» **PROBLEM STATEMENT**: Copy each line of the records below word for word, leaving out the pictures.

» **ROWS**:
• • • • • • •

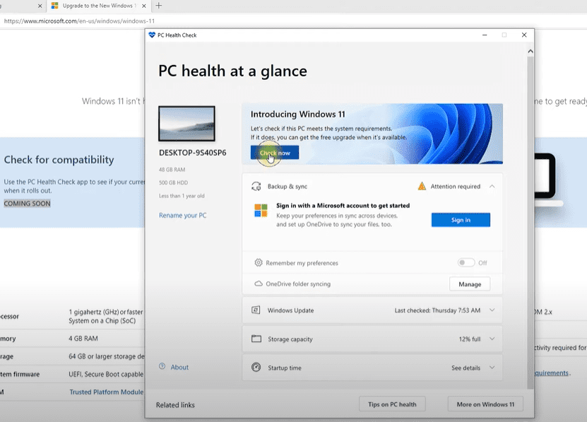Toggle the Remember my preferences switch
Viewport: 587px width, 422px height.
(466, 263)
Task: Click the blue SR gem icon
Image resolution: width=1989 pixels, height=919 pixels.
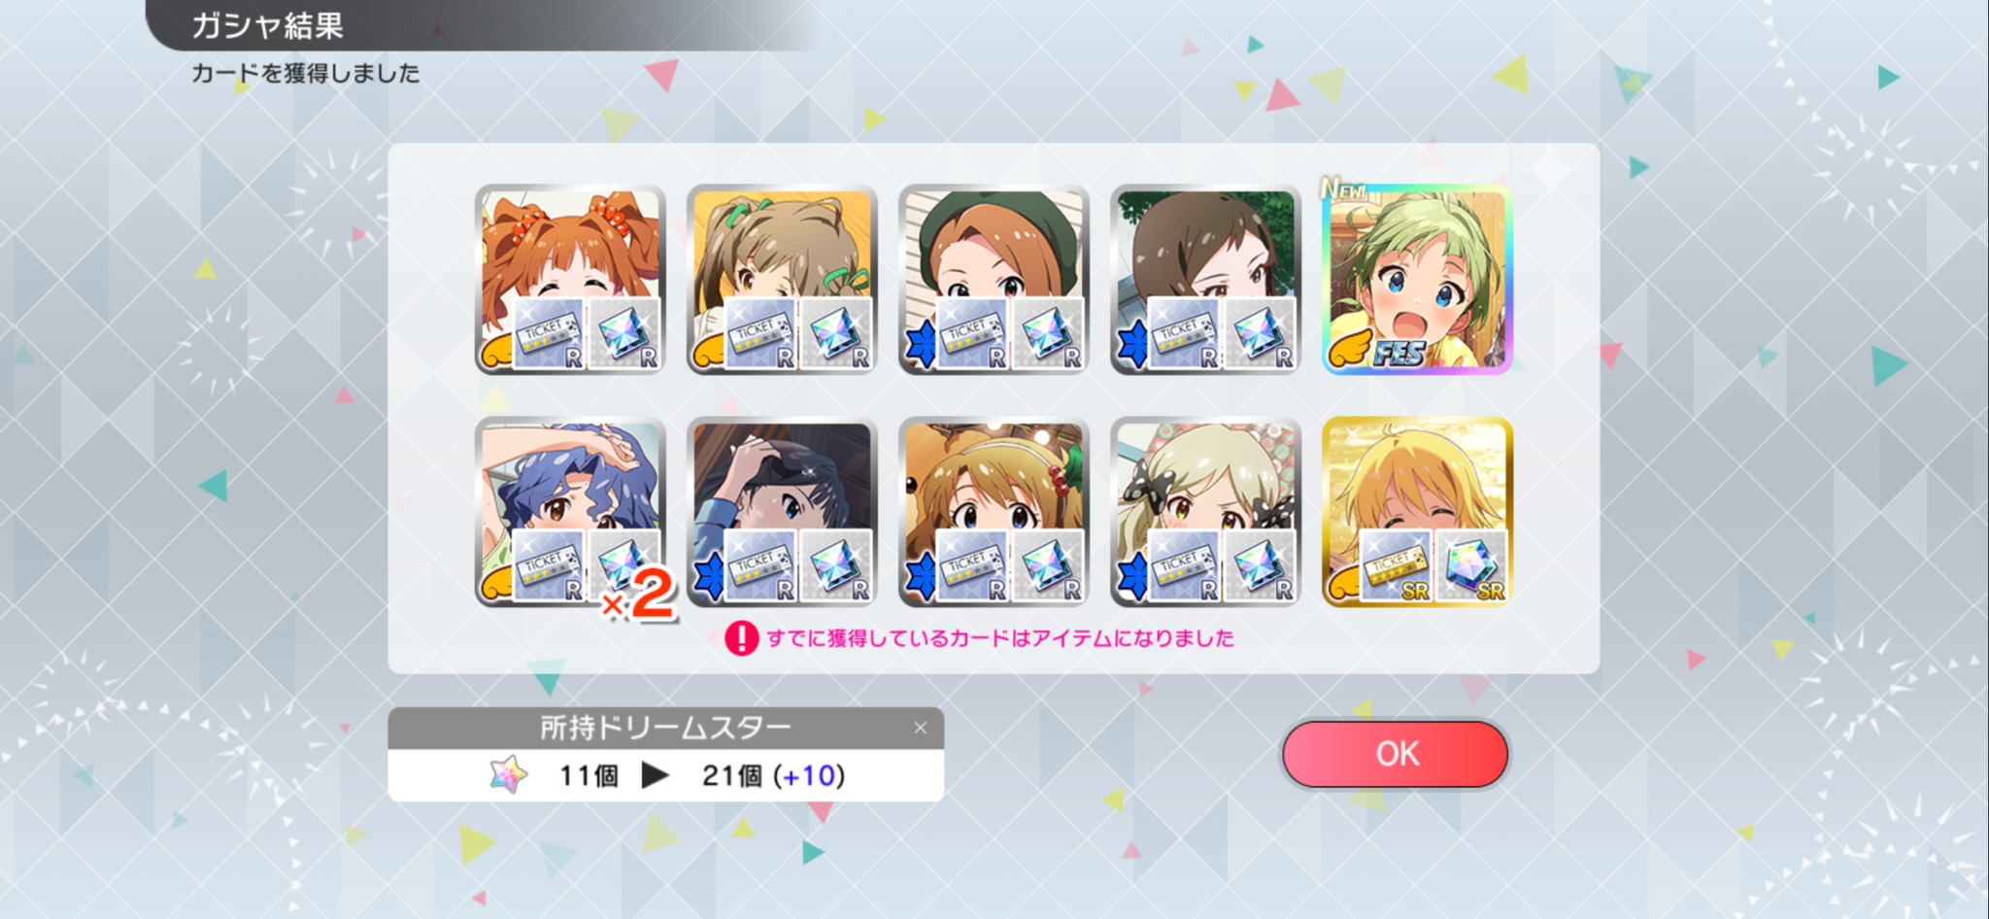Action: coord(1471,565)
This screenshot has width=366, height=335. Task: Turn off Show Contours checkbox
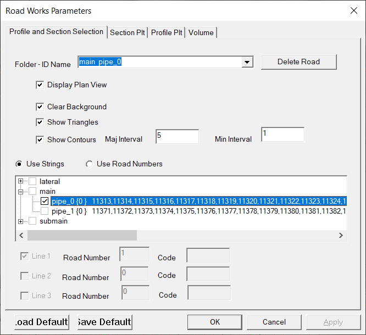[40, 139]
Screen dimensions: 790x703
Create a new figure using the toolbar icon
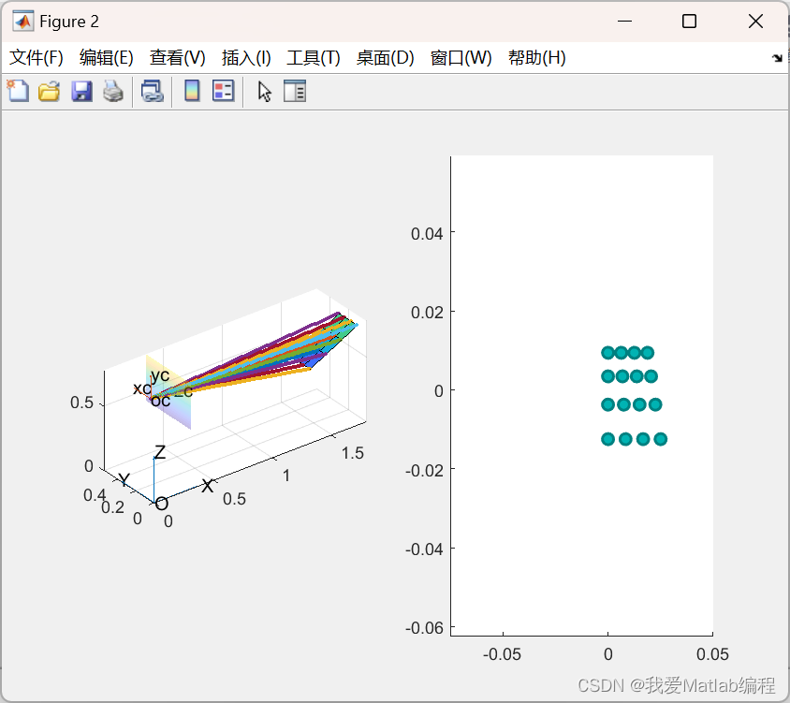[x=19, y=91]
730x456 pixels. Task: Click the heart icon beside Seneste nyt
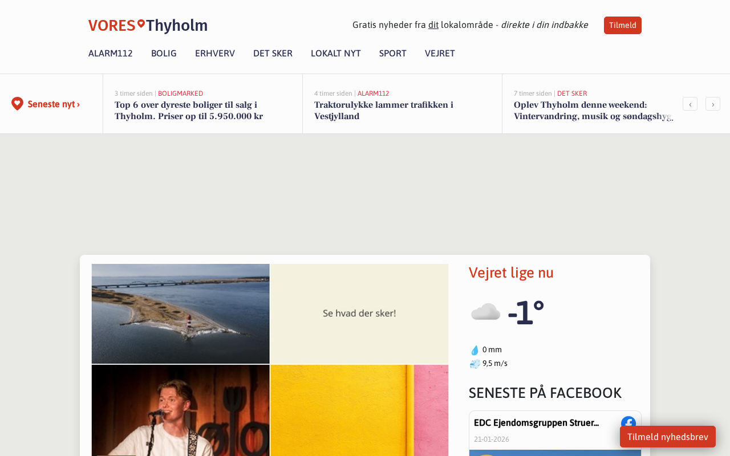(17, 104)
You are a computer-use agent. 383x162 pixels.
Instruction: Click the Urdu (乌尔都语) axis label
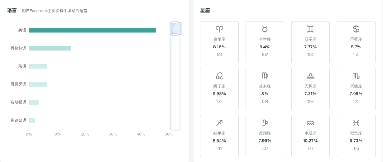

• • • • • • •

» **EXPECTED ANSWER**:
Toggle the Remember my preferences switch
Viewport: 587px width, 422px height.
(466, 263)
Task: Click the blue SR gem icon
Image resolution: width=1989 pixels, height=919 pixels.
Action: coord(1471,565)
This screenshot has width=366, height=335. Task: Turn off Show Contours checkbox
[40, 139]
Screen dimensions: 790x703
Create a new figure using the toolbar icon
[x=19, y=91]
730x456 pixels. Task: Click the heart icon beside Seneste nyt
(17, 104)
You are a computer-use agent. 383x162 pixels.
Instruction: Click the Urdu (乌尔都语) axis label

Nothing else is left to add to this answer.